As far as medConfidential understands, HSCIC does provide identifiable patient data to third parties and that – on top of any other fees it may levy – it charges (or has charged) an additional £140 processing fee for doing so. This seems like peanuts for access to identifiable data on individual patients, whatever procedures someone has to jump through to get it. And with the Commissioning Board (‘NHS England’) applying for blanket Section 251 exemption to pass around identifiable data amongst a whole range of commissioning bodies medConfidential believes patients have every right to be concerned that what may up until now have been relatively constained amounts of identifiable data leaving HSCIC may be about to become a flood.

In the interests of fairness and transparency, we decided to write to the folks at HSCIC so they can explain what’s going on. Here’s the text of our letter:

To: Dr Mark Davies, Director of Clinical and Public Assurance & Chair of Data Access Advisory Group, NHS Health & Social Care Information Centre

24 May 2013

Release of identifiable patient data from HSCIC

Dear Dr Davies,

We are writing to you regarding the circumstances in which HSCIC provides patient data in identifiable form to third parties. It appears that the HSCIC website may have contained some errors and, while we are aware that things are still adapting post-April 1st, we would like to clarify some details of the procedures around the release of patient identifiable data.

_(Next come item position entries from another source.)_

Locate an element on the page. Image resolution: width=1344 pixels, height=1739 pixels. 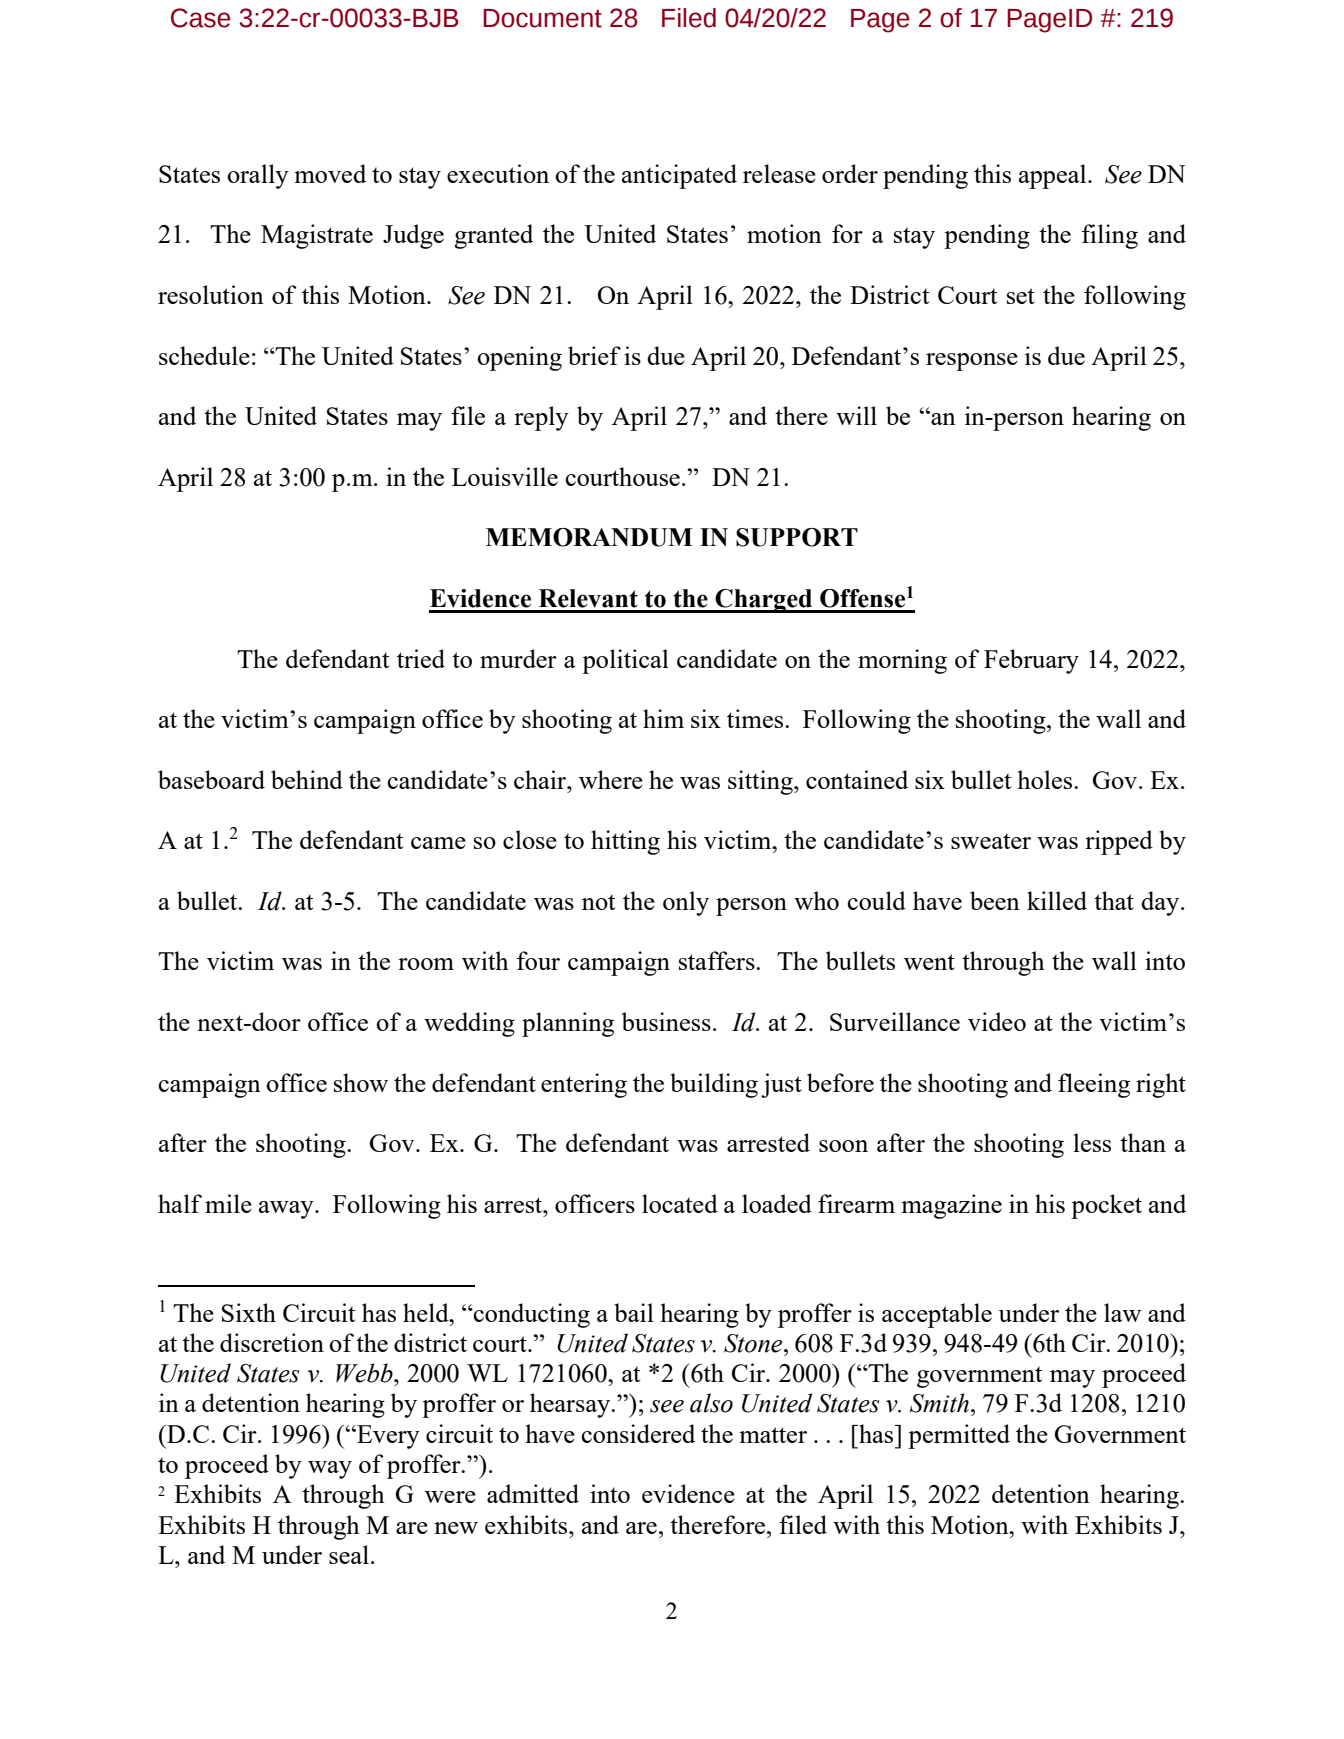
seal is located at coordinates (350, 1554).
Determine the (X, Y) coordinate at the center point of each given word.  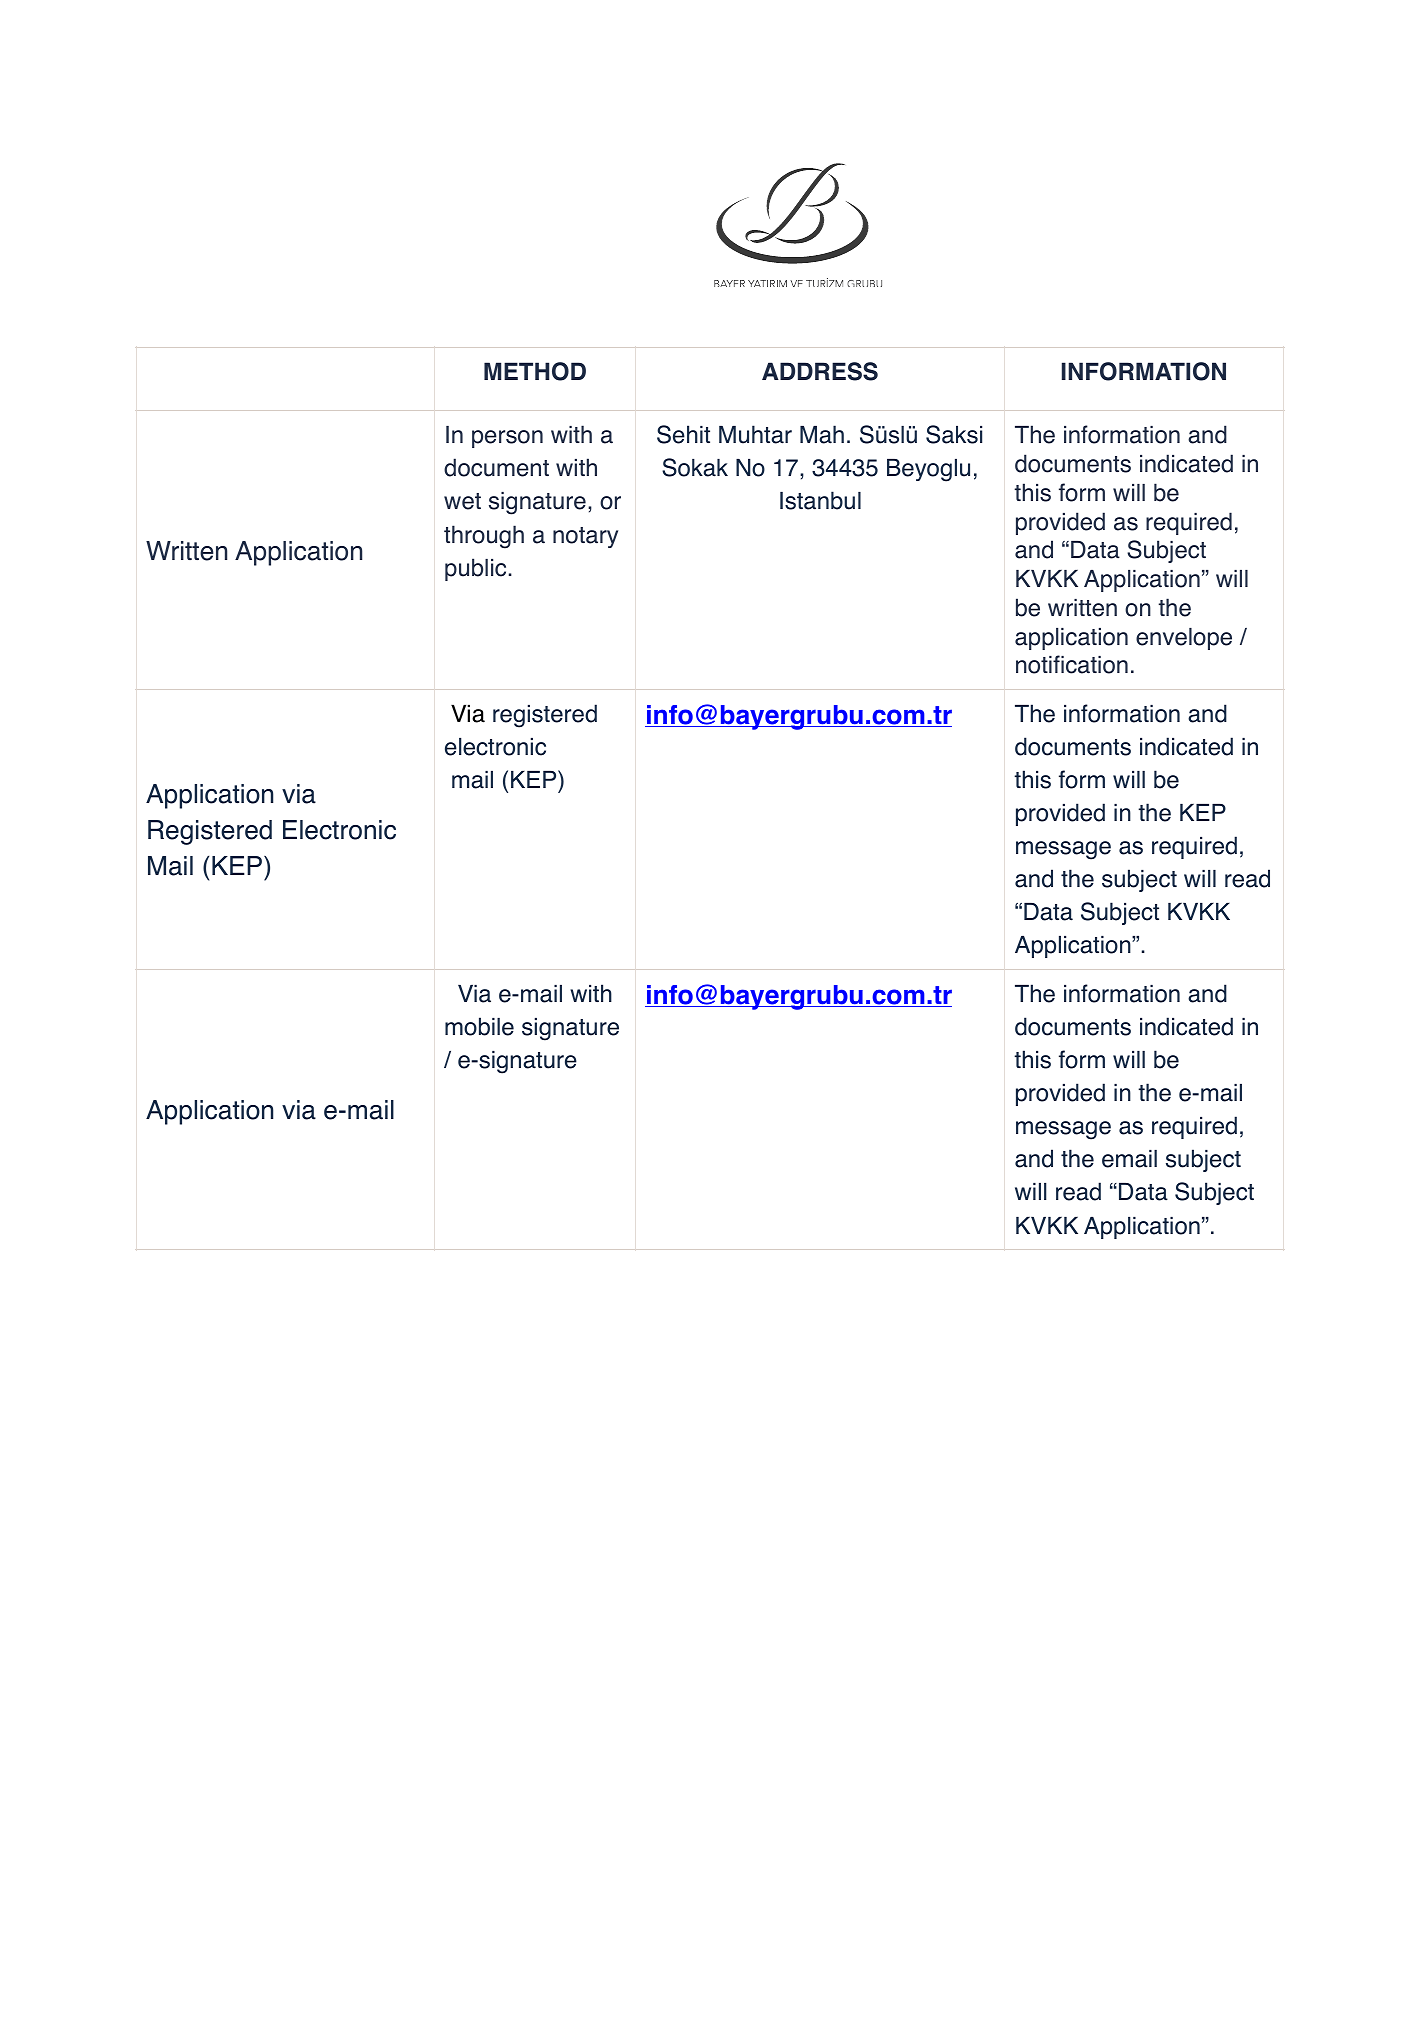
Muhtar (755, 434)
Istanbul (820, 500)
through (484, 537)
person (507, 439)
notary (585, 537)
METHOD (535, 371)
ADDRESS (820, 371)
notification (1072, 664)
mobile (479, 1026)
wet (462, 501)
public (475, 569)
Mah (822, 434)
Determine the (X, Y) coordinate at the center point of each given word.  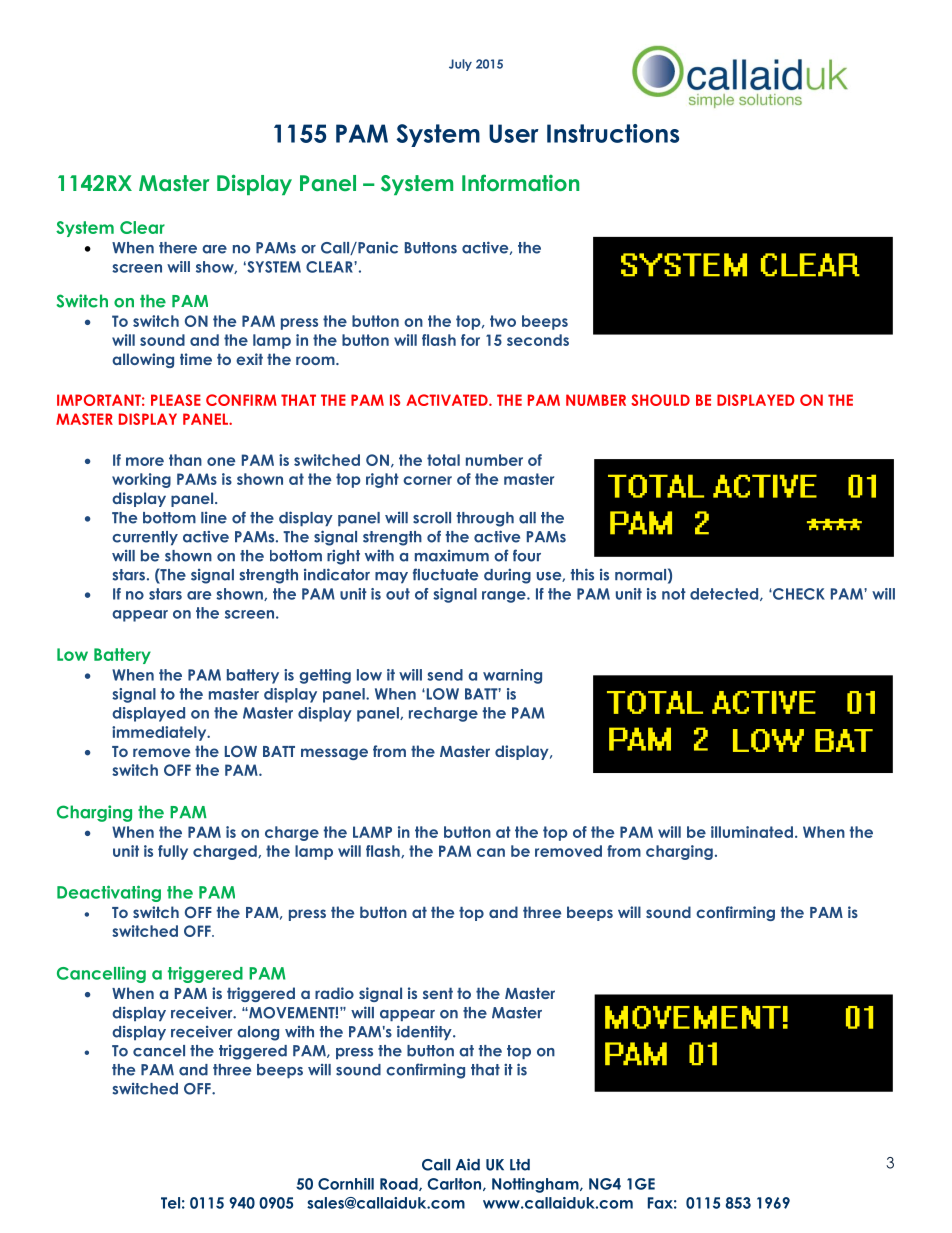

We have, of course, read the DAAG Terms of Reference and other information published on the website. We understand that HSCIC does receive patient data in identifiable form from a variety of sources and that HSCIC does provide patient data in identifiable form to third parties – not least because the HSCIC website lists three instances in which it provides patient data in identifiable form: where there is “patient consent, a statutory gateway or with s251 support.”

We therefore ask:

1) Other than by patient consent, a statutory gateway, or Section 251, what are the lawful bases on which HSCIC will provide patient data to any third party in identifiable form? “Where there is a lawful basis to do so” is broad and non-specific; what we would like is a specific and comprehensive list, something that a member of the general public could understand.

2) If a person or organisation has a lawful basis for requesting identifiable data and they satisfy the DAAG’s requirements as regards information governance and the particular request for data, is it the case that the DAAG will approve the provision of identifiable data from HSCIC? If this is not the case, who is the Senior Responsible Officer for such a release and what is the process by which they make that decision?

3) Can you confirm that HSCIC charges all third parties a fee for the provision of data in identifiable form? If there are circumstances in which this fee would be waived, please would you list them.

If any of these questions are not clear, please contact us on coordinator@medconfidential.org

Thank you for your attention. We look forward to hearing from you in due course.